Chunk string

Supported in: Batch

Chunk string into chunks of a specified size and on specified separators.

Expression categories: String

Declared arguments

  • Expression - The column containing the document text to chunk.
    Expression<String>
  • optional Chunk overlap - Allow chunks to overlap in content by around this number. Must be greater than or equal to 0 and less than the selected chunk size.
    Literal<Integer>
  • optional Chunk size - Create chunks of size around this number. Must be greater than 0.
    Literal<Integer>
  • optional Keep separator - Include the separator in the output chunks.
    Literal<Boolean>
  • optional Separators - Chunk string on these provided separators.
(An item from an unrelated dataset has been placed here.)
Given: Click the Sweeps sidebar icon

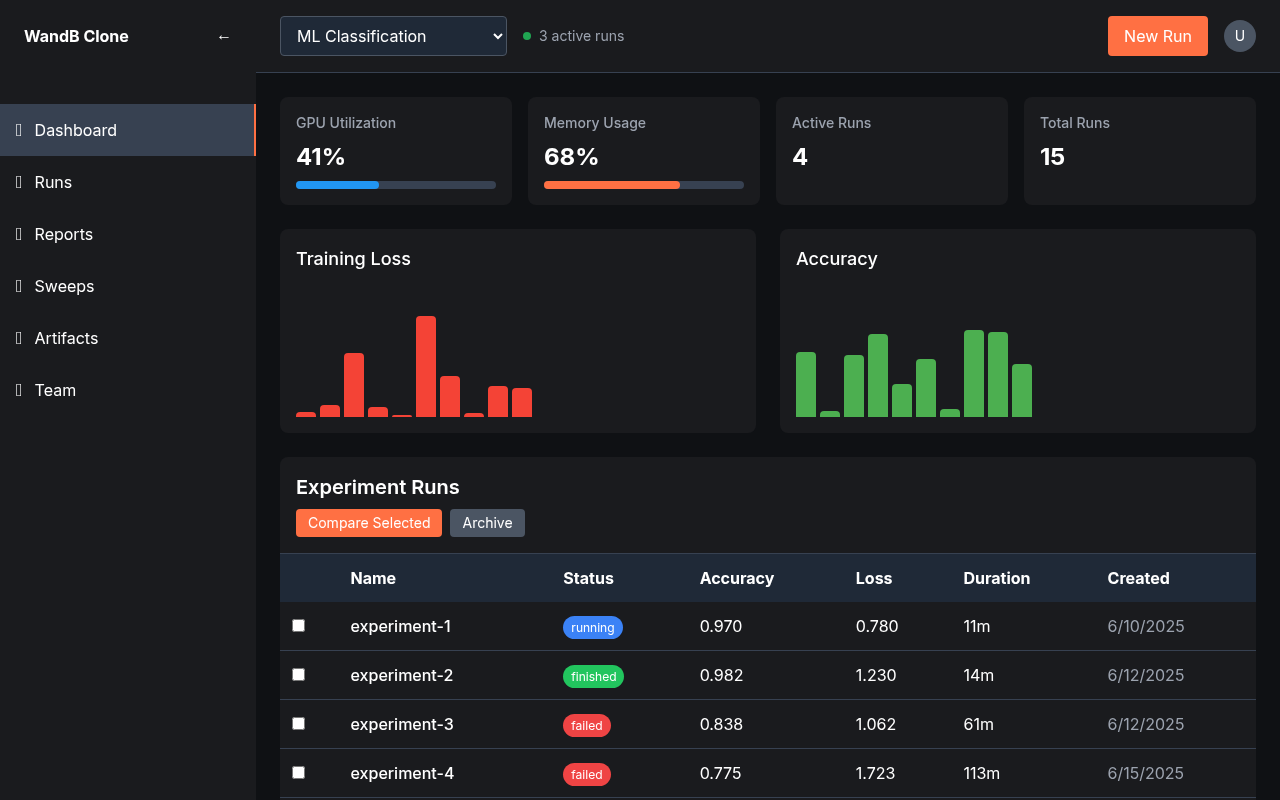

The default separators has the effect of trying to keep all paragraphs, and then sentences, and then words together for as long as possible.
    List<Literal<String>>

Output type: Array<String>

Examples

Example 1: Base case

Argument values:

  • Expression: string
  • Chunk overlap: null
  • Chunk size: 10
  • Keep separator: null
  • Separators: null
stringOutput
hello[ hello ]
hello world. the quick brown fox jumps over the fence.[ hello, world., the quick, brown fox, jumps, over the, fence. ]
hello world.
the quick brown fox
jumps over the fence.
[ hello, world., the quick, brown fox, jumps, over the, fence. ]
hello world.
the quick brown fox
jumps over the fence.
[ hello, world., the quick, brown fox, jumps, over the, fence. ]

Example 2: Base case

Argument values:

  • Expression: A quick-brown-fox-jumps over the lazy dog
  • Chunk overlap: null
  • Chunk size: 10
  • Keep separator: false
  • Separators: [

    ,
    , ]

Output: [ A, quick-brown-fox-jumps, over the, lazy dog ]


Example 3: Base case

Argument values:

  • Expression: A quick brown fox jumps over the lazy dog
  • Chunk overlap: 5
  • Chunk size: 10
  • Keep separator: null
  • Separators: null

Output: [ A quick, brown fox, fox jumps, over the, the lazy, lazy dog ]


Example 4: Base case

Argument values:

  • Expression: Text1|Text2||Text3
  • Chunk overlap: null
  • Chunk size: 10
  • Keep separator: false
  • Separators: [||, |]

Output: [ Text1, Text2, Text3 ]


Example 5: Base case

Argument values:

  • Expression: Text1|Text2||Text3
  • Chunk overlap: null
  • Chunk size: 10
  • Keep separator: null
  • Separators: [||, |]

Output: [ Text1, |Text2, ||Text3 ]


Example 6: Base case

Argument values:

  • Expression: Text1, Text2

    Text3
    Text4
  • Chunk overlap: null
  • Chunk size: 256
  • Keep separator: null
  • Separators: null

Output: [ Text1, Text2

Text3
Text4 ]


Example 7: Base case

Argument values:

  • Expression: Text1 Text2

    Text3
    Text4
  • Chunk overlap: null
  • Chunk size: 10
  • Keep separator: null
  • Separators: null

Output: [ Text1, Text2, Text3, Text4 ]